そして、措置法第35条第1項は、土地の譲渡に関しては、災害により当該土地の上に存する家屋が滅失した場合を除いては、個人の居住の用に供し、又は供されていた家屋が現存し、かつ、その家屋とともにその敷地の用に供されている土地の譲渡がされる場合を特別控除の対象としており、家屋を任意に取り壊すなどした上でその敷地の用に供されていた土地のみの譲渡をする場合については、直接の規定が置かれていない。
(ロ) ところで、その上に家屋の存する土地の取引において、当該家屋を必要としない買主が、当該家屋を売主の負担において取り壊すことを求めることがしばしば見られるのは公知の事情であり、上記に述べた措置法第35条第1項の趣旨からすれば、個人が、その居住の用に供している家屋を、その敷地の用に供されている土地を更地として譲渡する目的で取り壊した上、当該土地のみを譲渡した場合は、居住用の家屋をその敷地とともに譲渡した場合に準ずるものとして、措置法第35条第1項の要件に該当すると解するのが相当である。
一方、個人が、その居住の用に供している家屋の敷地の一部を更地として譲渡するために当該家屋の一部を取り壊し、その取壊し部分の敷地を譲渡した場合については、措置法第35条第1項の文理のほか、建物の所有権その他の権利の対象としての特性に照らし、同項にいう家屋の譲渡が当該家屋の全体の譲渡を意味するものと解されることを勘案すると、当該家屋の全体が取り壊された場合と当然には同列に論じ難いが、この一部の取壊しが当該家屋の取壊し部分の敷地の部分を更地として譲渡するために必要な限度のものであり、かつ、上記の取壊しによって当該家屋の残存部分がその物理的形状等に照らし居住の用に供し得なくなったということができるときは、当該家屋の全体が取り壊された場合に準ずるものとして、当該譲渡につき本件特例を適用し得ると解される。
ロ 認定事実
請求人提出資料、原処分関係資料及び当審判所の調査の結果によれば、以下の事実が認められる。
(イ) 本件家屋の間取り等
A 本件家屋は、本件旧家屋、平成3年増築部分及び平成11年増築部分からなる、木造スレート・亜鉛メッキ鋼板葺2階建ての居宅兼店舗の建物であった(上記1の(4)のイの(ロ)、同(ハ)及び同(ホ))。
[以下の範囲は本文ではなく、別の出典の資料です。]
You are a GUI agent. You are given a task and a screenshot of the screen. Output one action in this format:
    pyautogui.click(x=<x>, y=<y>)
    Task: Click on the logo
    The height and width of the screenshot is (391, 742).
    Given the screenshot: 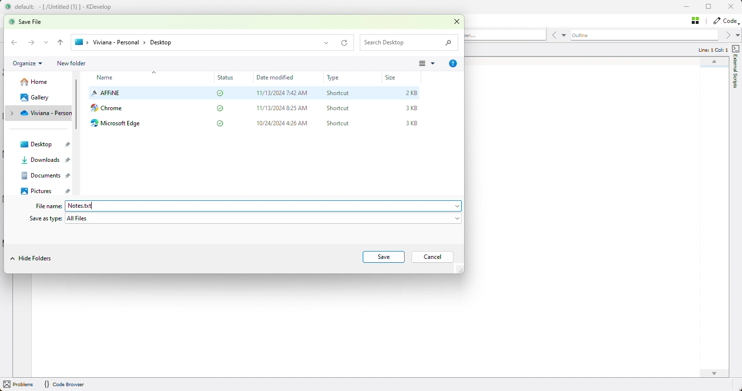 What is the action you would take?
    pyautogui.click(x=12, y=22)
B 本件旧家屋の1階には、玄関、店舗兼倉庫、居間兼台所、便所、浴室及び4.5畳間1室があり、2階には、4.5畳間2室、6畳間1室及び便所があった(本件旧家屋の間取りの略図は、別図1のとおりである。)。
C 平成3年増築部分は、本件旧家屋の北側に増築されたものであり、平成3年増築部分の1階には、店舗、居間兼台所及び便所があり、2階には、6畳間、4.5畳間、5.76畳間が各1室ずつと、浴室及び便所があった(平成3年増築後家屋の間取りの略図は、別図2のとおりである。)。
なお、本件旧家屋の2階と平成3年増築部分の2階は、行き来ができない構造であった。
D 平成11年増築部分は、平成3年増築部分の北側の壁際に造られた物置であった(本件家屋の間取りの略図は、別図3のとおりである。)。
(ロ) 本件残存家屋の間取り等
本件残存家屋は、本件一部取壊しの後に残存した平成3年増築部分及び平成11年増築部分からなり、平成3年増築部分に玄関を設置したものであって、1階には、店舗、居間兼台所、便所及び玄関があり、2階には、6畳間、4.5畳間、5.76畳間が各1室ずつと、浴室及び便所があった(本件残存家屋の間取りの略図は、別図4のとおりである。)。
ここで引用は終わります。